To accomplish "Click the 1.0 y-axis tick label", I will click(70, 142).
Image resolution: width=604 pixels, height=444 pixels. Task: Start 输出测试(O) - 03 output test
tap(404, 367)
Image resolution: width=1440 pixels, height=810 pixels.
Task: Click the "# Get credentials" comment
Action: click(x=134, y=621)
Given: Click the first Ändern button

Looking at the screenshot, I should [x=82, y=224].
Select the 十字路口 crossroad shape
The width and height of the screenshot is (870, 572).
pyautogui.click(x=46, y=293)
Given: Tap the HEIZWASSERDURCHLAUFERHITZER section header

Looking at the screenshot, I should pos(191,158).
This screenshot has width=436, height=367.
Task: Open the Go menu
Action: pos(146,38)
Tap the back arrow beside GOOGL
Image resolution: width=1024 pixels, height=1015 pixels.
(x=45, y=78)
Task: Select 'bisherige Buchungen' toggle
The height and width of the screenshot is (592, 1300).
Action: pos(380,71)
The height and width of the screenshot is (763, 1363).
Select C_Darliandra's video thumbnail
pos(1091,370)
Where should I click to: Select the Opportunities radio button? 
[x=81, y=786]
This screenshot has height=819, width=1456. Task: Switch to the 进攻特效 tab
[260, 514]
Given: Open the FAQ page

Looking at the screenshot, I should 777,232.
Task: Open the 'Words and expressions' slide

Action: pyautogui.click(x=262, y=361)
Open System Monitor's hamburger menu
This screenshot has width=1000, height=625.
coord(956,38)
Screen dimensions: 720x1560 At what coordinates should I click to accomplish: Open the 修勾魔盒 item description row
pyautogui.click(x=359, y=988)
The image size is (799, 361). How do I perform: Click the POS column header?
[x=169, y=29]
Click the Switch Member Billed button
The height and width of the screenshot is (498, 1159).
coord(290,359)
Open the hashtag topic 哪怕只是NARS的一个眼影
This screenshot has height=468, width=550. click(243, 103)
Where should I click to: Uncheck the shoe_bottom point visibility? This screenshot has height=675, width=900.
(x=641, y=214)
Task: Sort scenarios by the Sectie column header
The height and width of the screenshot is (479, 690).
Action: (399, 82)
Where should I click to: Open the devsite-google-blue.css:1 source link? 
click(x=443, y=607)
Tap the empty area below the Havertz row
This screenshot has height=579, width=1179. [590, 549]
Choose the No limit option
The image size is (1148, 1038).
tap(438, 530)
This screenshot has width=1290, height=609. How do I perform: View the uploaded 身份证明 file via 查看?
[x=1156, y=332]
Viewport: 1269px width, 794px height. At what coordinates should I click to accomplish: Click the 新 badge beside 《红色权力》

━━━━━━━━━━━━━━━━━━━━━━━━━━━━━━

## Exercise goal
Your task is to return each line of the data above that contains the string "beside".

## Response to the exercise
Tap the back arrow beside GOOGL
Viewport: 1269px width, 794px height. At what coordinates should I click to accomplish: Click the 新 badge beside 《红色权力》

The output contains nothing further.